A $4 \times 4$ board has all its squares painted white. An allowed operation is to choose a rectangle that contains $3$ squares and paint each of the boxes as follows: a) If the box is white then it is painted black. b) If the box is black then it is painted white. Prove that by applying the allowed operation several times, it is impossible get the entire board painted black.

The roots of the equation $x^2 + (3a + b)x + a^2 + 2b^2 = 0$ are $x_1$ and $x_2$ with $x_1 \ne x_2$. Determine the values of $a$ and $b$ so that the roots of the equation $ x^2 - 2a(3a + 2b)x + 5a^2b^2 + 4b^4 = 0$ let $x^2_1$ and $x^2_2$.

Prove that if $$\frac{p}{q}=1-\frac{1}{2} + \frac{1}{3}- \frac{1}{4} + ... -\frac{1}{1334} + \frac{1}{1335}$$where $p, q \in Z_+$ then $p$ is divisible by $2003$.

Let $ABC$ be an acute triangle and $T$ be a point interior to this triangle. that $\angle ATB = \angle BTC = \angle CTA$. Let $M,N$ and $P$ be the feet of the perpendiculars from $T$ to $BC$, $CA$ and $AB$ respectively. Prove that if the circle circumscribed around $\vartriangle MNP$ cuts again the sides $ BC$, $CA$ and $AB$ in $M_1$, $N_1$, $P_1$ respectively, then the $\vartriangle M_1N_1P_1$ It is equilateral.

Let $f : N \to N$ such that $f(p) = 1$ for all p prime and $f(ab) =bf(a) + af(b)$ for all $a, b \in N$. Prove that if $n = p^{a_1}_1 p^{a_1}_2... p^{a_1}_k$ is the canonical distribution of $n$ and $p_i$ does not divide $a_i$ ($i = 1, 2, ..., k$) then $\frac{n}{gcd(n,f(n))}$ is square free (not divisible by a square greater than $1$).

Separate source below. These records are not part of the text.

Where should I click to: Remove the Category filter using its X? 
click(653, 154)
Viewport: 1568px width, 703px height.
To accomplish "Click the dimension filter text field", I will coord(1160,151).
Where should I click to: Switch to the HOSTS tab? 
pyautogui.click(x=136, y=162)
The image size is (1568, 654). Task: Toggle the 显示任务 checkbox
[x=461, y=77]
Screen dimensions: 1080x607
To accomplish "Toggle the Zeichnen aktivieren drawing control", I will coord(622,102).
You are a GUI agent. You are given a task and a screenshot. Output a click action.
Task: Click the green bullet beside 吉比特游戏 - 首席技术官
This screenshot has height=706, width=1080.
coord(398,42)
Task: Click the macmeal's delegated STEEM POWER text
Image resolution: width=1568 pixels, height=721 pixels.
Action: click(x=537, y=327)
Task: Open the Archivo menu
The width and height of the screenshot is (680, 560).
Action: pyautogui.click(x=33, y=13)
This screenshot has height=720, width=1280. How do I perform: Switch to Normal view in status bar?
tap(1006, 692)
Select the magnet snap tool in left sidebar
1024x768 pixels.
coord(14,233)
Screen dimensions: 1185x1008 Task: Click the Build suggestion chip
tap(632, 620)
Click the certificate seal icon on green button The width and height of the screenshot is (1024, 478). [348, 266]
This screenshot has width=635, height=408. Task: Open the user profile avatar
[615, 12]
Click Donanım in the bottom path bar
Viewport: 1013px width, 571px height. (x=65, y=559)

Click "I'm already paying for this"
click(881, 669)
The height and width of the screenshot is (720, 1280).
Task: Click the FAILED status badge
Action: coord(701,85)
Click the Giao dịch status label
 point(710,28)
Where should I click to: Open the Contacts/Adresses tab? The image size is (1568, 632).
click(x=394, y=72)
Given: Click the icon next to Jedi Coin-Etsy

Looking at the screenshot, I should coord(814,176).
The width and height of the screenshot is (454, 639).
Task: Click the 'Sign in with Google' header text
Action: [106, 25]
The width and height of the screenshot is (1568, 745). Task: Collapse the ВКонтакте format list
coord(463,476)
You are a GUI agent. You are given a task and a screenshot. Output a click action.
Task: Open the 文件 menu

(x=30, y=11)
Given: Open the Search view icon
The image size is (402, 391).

Let $a_1, a_2, ..., a_9$ be non-negative real numbers such that $a_1 = a_9 = 0$ and at least one of the remaining terms is different from $0$. a) Prove that for some $i$ $(i = 2, ..., 8$) ,holds that $a_{i-1} + a_{i+1} < 2a_i.$ b) Will the previous statement be true, if we change the number $2$ for $1.9$ in the inequality?

Let $P_1, P_2, P_3, P_4$ be four points on a circle, let $I_1$ be incenter of the triangle of vertices $P_2P_3P_4$, $I_2$ the incenter of the triangle $P_1P_3P_4$, $I_3$ the incenter of the triangle $P_1P_2P_4$, $I_4$ the incenter of the triangle $P_2P_3P_1$. Prove that $I_1I_2I_3I_4$ is a rectangle.

Let S(n) be the sum of the digits of the positive integer $n$. Determine $$S(S(S(2003^{2003}))).$$

Find all the functions $f : C \to R^+$ such that they fulfill simultaneously the following conditions: $$(i) \ \ f(uv) = f(u)f(v) \ \ \forall u, v \in C$$$$(ii) \ \ f(au) = |a | f(u) \ \ \forall a \in R, u \in C$$$$(iii) \ \ f(u) + f(v) \le |u| + |v| \ \ \forall u, v \in C$$

Let $D$ be the midpoint of the base $AB$ of the isosceles and acute angle triangle $ABC$, $E$ is a point on $AB$ and $O$ circumcenter of the triangle $ACE$. Prove that the line that passes through $D$ perpendicular to $DO$, the line that passes through $E$ perpendicular to $BC$ and the line that passes through$ B$ parallel to $AC$, they intersect at a point.